• Brano fornito
# # # #
Una breve riflessione anche sulla questione centrale del
tributo a Cesare. Gesù risponde con un sorprendente realismo politico, collegato con
il teocentrismo della tradizione profetica. Il tributo a Cesare va pagato, perché
l’immagine sulla moneta è la sua; ma l’uomo, ogni uomo, porta in sé un’altra immagine,
quella di Dio, e pertanto è a Lui, e a Lui solo, che ognuno è debitore della propria
esistenza. I Padri della Chiesa, prendendo spunto dal fatto che Gesù fa riferimento
all’immagine dell’Imperatore impressa sulla moneta del tributo, hanno interpretato
questo passo alla luce del concetto fondamentale di uomo immagine di Dio, contenuto
nel primo capitolo del Libro della Genesi. Un Autore anonimo scrive: “L’immagine di
Dio non è impressa sull’oro, ma sul genere umano. La moneta di Cesare è oro, quella
di Dio è l’umanità … Pertanto da’ la tua ricchezza materiale a Cesare, ma serba per
Dio l’innocenza unica della tua coscienza, dove Dio è contemplato … Cesare, infatti,
ha richiesto la sua immagine su ogni moneta, ma Dio ha scelto l’uomo, che egli ha
creato, per riflettere la sua gloria” (Anonimo, Opera incompleta su Matteo, Omelia
42). E Sant’Agostino ha utilizzato più volte questo riferimento nelle sue omelie:
“Se Cesare reclama la propria immagine impressa sulla moneta - afferma -, non esigerà
Dio dall’uomo l’immagine divina scolpita in lui?” (En. in Ps., Salmo 94, 2). E ancora:
“Come si ridà a Cesare la moneta, così si ridà a Dio l’anima illuminata e impressa
dalla luce del suo volto … Cristo infatti abita nell’uomo interiore” (Ivi, Salmo 4,
8).
# # # #
• Consegne dell'esercizio
a – Rispondi a queste domande sul brano sul tributo a Cesare:
(i) Per quale motivo, secondo il brano, il tributo a Cesare va pagato?
(ii) In quale capitolo e in quale libro si trova il concetto di uomo immagine di Dio?
(iii) Nella citazione di Sant'Agostino tratta dal Salmo 4, dove abita Cristo?
b – Scrivi il seguito del brano sul tributo a Cesare, a partire dall'ultima frase.

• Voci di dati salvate
# # # #
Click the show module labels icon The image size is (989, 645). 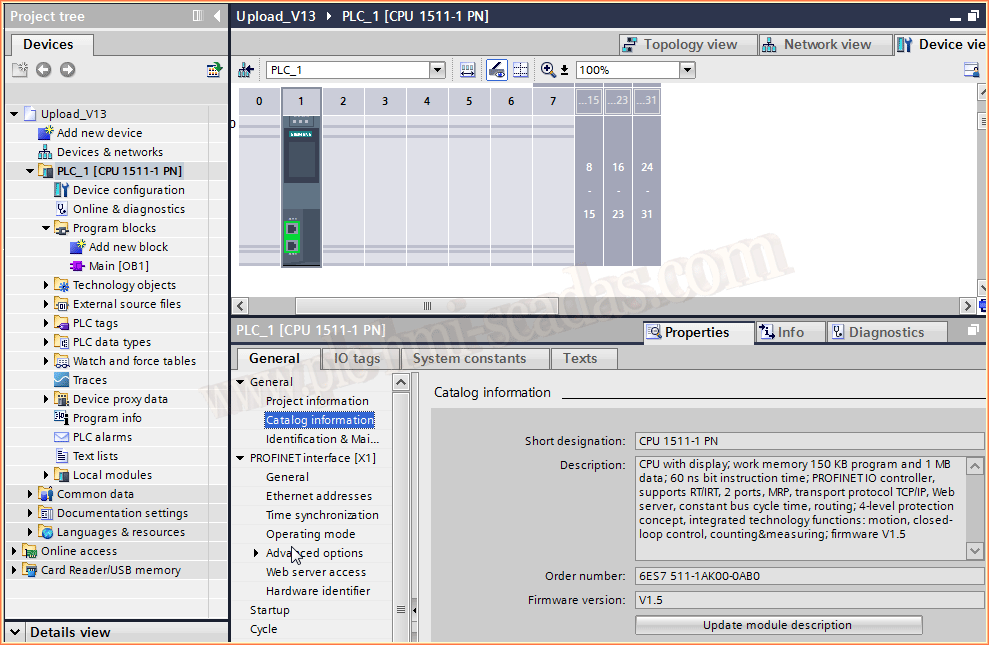tap(468, 70)
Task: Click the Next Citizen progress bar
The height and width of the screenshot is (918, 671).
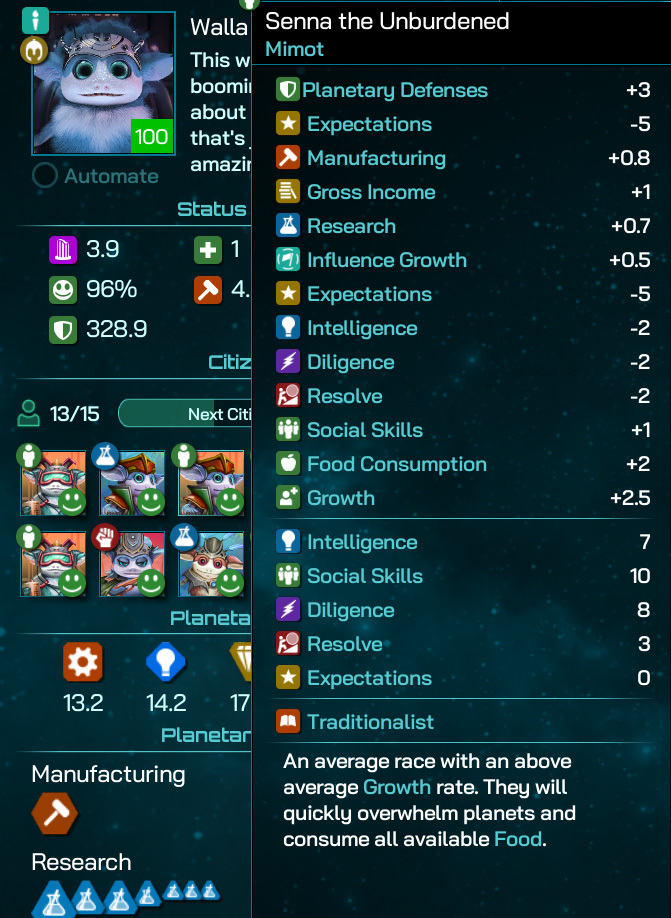Action: click(x=185, y=414)
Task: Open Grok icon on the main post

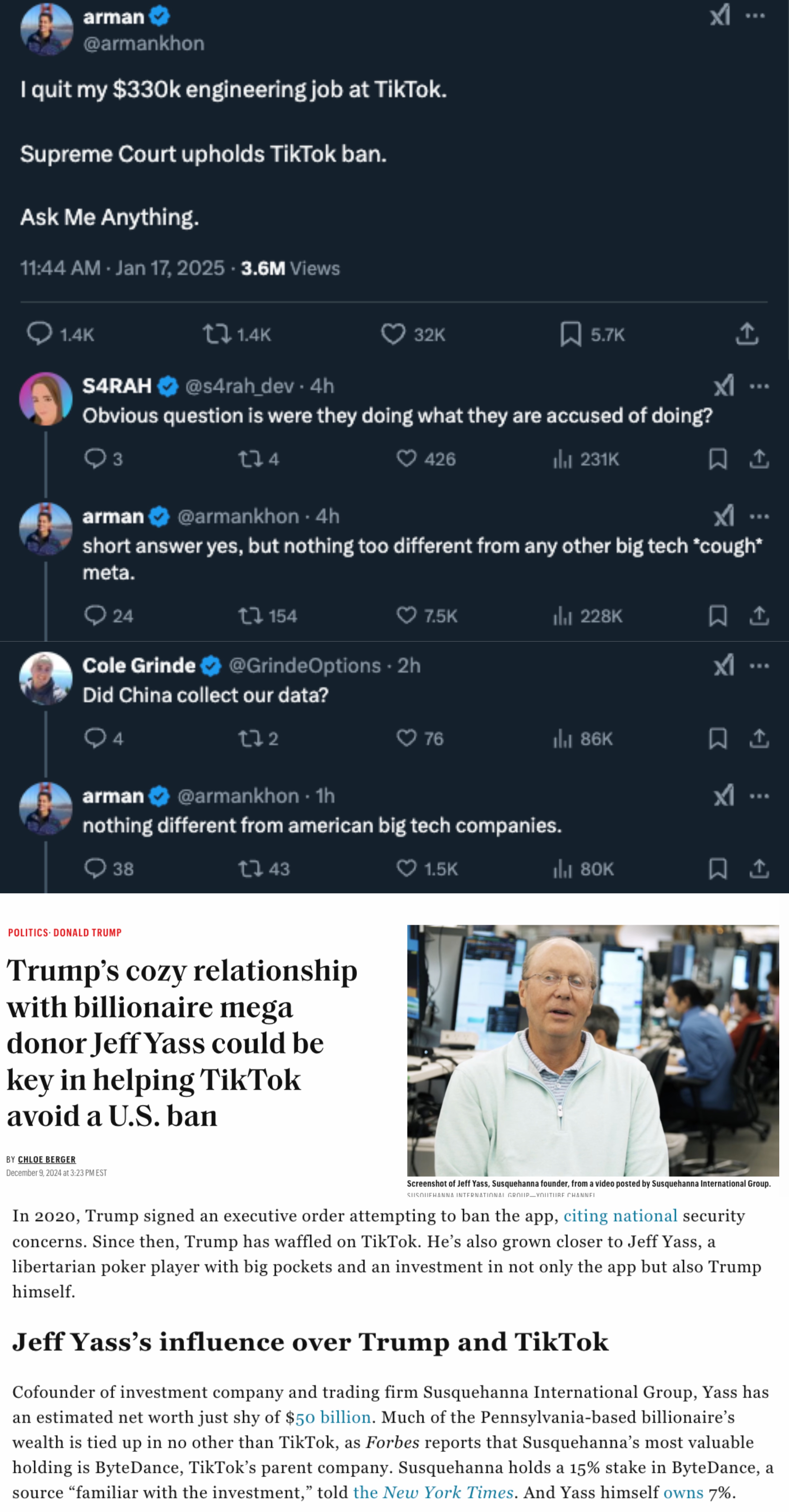Action: pyautogui.click(x=720, y=15)
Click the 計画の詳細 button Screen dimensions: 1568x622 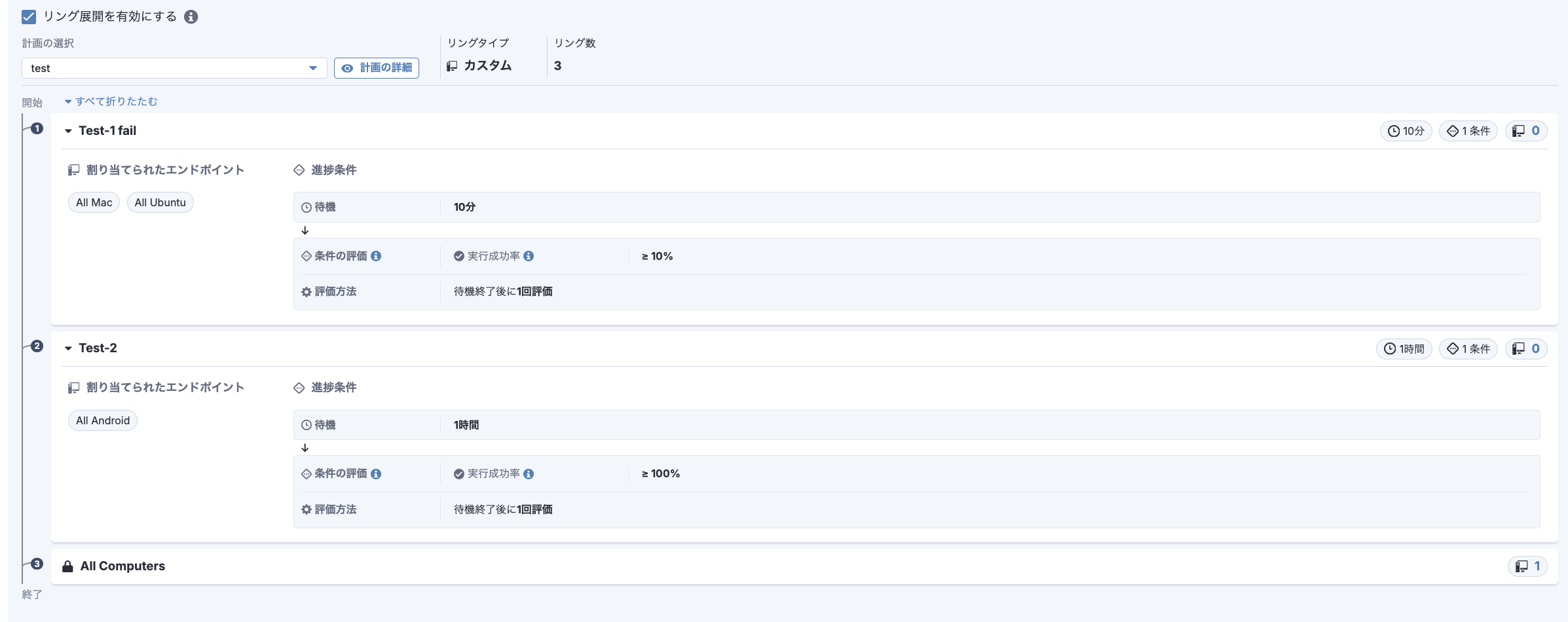coord(377,68)
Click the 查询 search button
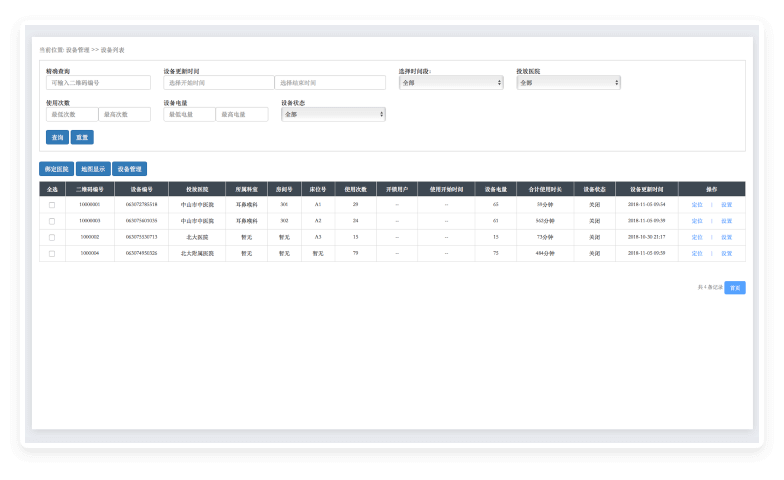This screenshot has height=480, width=784. point(56,137)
# # # #
• Risposte fornite
a –
(i) Perché l'immagine sulla moneta è quella di Cesare.
(ii) Nel primo capitolo del Libro della Genesi.
(iii) Nell'uomo interiore.

b –
Questa parola di Gesù è ricca di contenuto antropologico, e non
la si può ridurre al solo ambito politico. La Chiesa, pertanto, non si limita a ricordare
agli uomini la giusta distinzione tra la sfera di autorità di Cesare e quella di Dio,
tra l’ambito politico e quello religioso. La missione della Chiesa, come quella di
Cristo, è essenzialmente parlare di Dio, fare memoria della sua sovranità, richiamare
a tutti, specialmente ai cristiani che hanno smarrito la propria identità, il diritto
di Dio su ciò che gli appartiene, cioè la nostra vita.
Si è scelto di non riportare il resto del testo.